Word and element location data:
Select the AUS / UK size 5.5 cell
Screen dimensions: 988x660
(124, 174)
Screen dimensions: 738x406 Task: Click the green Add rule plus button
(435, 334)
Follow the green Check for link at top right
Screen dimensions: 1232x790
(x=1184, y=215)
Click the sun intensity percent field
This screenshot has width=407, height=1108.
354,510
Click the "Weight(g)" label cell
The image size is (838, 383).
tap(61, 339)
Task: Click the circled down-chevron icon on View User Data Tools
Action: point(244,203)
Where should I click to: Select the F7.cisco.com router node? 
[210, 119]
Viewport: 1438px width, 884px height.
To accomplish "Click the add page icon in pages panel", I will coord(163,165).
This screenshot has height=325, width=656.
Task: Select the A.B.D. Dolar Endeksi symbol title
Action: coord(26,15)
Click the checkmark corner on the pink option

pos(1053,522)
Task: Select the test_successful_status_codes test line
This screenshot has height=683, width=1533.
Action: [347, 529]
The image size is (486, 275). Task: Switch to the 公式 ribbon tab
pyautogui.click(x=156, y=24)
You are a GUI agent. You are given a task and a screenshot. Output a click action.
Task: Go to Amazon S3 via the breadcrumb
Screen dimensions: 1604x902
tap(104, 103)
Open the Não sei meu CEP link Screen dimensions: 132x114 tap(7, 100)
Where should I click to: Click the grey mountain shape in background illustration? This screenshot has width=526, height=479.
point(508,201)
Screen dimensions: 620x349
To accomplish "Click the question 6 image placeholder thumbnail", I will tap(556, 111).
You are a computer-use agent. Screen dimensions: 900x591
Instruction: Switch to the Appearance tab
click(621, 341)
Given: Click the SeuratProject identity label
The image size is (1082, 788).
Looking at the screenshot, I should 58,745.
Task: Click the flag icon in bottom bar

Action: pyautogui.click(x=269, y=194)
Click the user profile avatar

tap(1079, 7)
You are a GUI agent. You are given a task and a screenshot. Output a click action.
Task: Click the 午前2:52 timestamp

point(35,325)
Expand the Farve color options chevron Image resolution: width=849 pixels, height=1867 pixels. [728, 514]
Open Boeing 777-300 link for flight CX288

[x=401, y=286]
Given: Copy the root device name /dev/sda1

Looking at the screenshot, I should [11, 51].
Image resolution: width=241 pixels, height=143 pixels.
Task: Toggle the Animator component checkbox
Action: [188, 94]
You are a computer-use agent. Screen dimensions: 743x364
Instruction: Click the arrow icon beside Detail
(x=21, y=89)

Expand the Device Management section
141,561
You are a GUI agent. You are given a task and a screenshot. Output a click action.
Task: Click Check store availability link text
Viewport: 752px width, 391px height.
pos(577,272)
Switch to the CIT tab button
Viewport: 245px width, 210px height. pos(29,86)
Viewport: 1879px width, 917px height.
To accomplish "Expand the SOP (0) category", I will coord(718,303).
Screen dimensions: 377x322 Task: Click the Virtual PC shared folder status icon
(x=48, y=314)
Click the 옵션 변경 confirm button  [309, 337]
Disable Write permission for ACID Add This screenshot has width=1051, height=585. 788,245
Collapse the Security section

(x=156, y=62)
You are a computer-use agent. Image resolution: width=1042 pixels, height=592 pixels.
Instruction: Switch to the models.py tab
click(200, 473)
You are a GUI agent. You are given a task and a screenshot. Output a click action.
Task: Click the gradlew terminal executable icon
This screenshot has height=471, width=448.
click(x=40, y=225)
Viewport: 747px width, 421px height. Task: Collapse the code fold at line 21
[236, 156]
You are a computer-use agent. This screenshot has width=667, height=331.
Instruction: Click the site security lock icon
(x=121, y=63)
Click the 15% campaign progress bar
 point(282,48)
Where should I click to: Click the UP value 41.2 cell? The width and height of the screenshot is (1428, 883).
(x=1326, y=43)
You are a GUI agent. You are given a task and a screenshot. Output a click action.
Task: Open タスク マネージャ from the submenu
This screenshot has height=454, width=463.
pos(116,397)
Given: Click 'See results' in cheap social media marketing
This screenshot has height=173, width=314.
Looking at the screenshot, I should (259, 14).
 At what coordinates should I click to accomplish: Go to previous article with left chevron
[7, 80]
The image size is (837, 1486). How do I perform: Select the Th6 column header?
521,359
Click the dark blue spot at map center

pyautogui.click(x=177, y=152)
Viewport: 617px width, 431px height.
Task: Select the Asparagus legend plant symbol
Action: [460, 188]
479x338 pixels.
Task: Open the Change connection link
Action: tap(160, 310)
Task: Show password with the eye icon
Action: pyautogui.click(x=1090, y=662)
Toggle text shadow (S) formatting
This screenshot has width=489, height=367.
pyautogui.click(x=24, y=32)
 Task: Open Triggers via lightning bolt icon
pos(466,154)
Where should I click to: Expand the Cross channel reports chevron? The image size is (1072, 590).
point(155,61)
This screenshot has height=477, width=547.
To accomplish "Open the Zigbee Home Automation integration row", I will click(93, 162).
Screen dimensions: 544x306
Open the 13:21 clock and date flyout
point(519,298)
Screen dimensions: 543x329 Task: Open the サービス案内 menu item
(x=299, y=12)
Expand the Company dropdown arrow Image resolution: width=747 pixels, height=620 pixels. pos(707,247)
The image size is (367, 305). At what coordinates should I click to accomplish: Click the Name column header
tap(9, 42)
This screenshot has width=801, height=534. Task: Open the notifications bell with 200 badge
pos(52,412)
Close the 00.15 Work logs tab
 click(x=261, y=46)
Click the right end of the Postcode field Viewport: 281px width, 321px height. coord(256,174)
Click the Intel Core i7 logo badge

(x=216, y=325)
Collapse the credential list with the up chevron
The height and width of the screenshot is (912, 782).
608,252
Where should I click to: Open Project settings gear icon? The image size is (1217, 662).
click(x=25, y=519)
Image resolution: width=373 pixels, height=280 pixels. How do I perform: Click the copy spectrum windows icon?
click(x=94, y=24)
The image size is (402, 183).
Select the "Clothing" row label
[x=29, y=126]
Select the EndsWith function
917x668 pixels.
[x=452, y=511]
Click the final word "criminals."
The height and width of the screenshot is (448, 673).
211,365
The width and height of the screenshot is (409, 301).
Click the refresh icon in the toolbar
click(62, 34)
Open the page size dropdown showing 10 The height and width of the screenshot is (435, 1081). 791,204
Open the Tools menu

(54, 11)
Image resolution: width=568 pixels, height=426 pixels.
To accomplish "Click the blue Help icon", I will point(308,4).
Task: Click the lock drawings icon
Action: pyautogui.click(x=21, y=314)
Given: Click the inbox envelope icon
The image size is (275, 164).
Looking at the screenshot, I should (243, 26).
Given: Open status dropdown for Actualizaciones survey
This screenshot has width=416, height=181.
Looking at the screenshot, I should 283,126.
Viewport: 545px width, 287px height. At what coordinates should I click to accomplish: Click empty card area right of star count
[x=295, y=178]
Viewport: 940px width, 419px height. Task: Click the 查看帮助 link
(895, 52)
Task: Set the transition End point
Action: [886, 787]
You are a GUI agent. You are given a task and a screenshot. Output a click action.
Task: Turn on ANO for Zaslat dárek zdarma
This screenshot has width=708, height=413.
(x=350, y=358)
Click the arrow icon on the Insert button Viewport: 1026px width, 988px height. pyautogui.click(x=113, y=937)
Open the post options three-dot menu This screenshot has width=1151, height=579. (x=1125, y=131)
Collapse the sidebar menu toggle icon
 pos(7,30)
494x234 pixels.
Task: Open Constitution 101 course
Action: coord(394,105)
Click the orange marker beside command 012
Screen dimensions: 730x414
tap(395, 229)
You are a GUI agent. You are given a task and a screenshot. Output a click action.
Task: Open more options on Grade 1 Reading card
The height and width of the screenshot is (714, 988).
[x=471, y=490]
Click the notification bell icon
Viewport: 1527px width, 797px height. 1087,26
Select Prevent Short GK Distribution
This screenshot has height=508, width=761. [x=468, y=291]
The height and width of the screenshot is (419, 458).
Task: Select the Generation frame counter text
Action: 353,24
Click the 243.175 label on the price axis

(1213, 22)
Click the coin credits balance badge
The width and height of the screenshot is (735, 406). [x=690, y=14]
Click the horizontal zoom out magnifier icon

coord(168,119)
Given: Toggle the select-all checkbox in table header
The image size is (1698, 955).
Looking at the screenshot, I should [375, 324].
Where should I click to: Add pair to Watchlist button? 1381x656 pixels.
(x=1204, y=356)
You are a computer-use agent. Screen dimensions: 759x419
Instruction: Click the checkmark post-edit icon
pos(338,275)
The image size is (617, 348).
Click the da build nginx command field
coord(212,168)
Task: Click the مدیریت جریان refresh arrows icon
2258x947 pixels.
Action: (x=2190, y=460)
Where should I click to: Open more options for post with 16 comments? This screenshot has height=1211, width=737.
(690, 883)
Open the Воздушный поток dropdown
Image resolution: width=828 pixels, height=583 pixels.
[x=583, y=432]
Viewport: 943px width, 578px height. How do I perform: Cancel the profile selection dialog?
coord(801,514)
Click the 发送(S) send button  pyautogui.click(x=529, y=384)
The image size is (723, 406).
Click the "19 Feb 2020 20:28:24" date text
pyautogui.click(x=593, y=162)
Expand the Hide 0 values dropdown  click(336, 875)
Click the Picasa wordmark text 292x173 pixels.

What you will do → Copy verbatim the section of the listing above that opens with the line containing "Click the user profile avatar" and closes with the line containing "pos(577,272)", including both of those lines.

Solution to this task →
Click the user profile avatar

tap(1079, 7)
You are a GUI agent. You are given a task and a screenshot. Output a click action.
Task: Click the 午前2:52 timestamp

point(35,325)
Expand the Farve color options chevron Image resolution: width=849 pixels, height=1867 pixels. [728, 514]
Open Boeing 777-300 link for flight CX288

[x=401, y=286]
Given: Copy the root device name /dev/sda1

Looking at the screenshot, I should [11, 51].
Image resolution: width=241 pixels, height=143 pixels.
Task: Toggle the Animator component checkbox
Action: [188, 94]
You are a computer-use agent. Screen dimensions: 743x364
Instruction: Click the arrow icon beside Detail
(x=21, y=89)

Expand the Device Management section
141,561
You are a GUI agent. You are given a task and a screenshot. Output a click action.
Task: Click Check store availability link text
Viewport: 752px width, 391px height.
pos(577,272)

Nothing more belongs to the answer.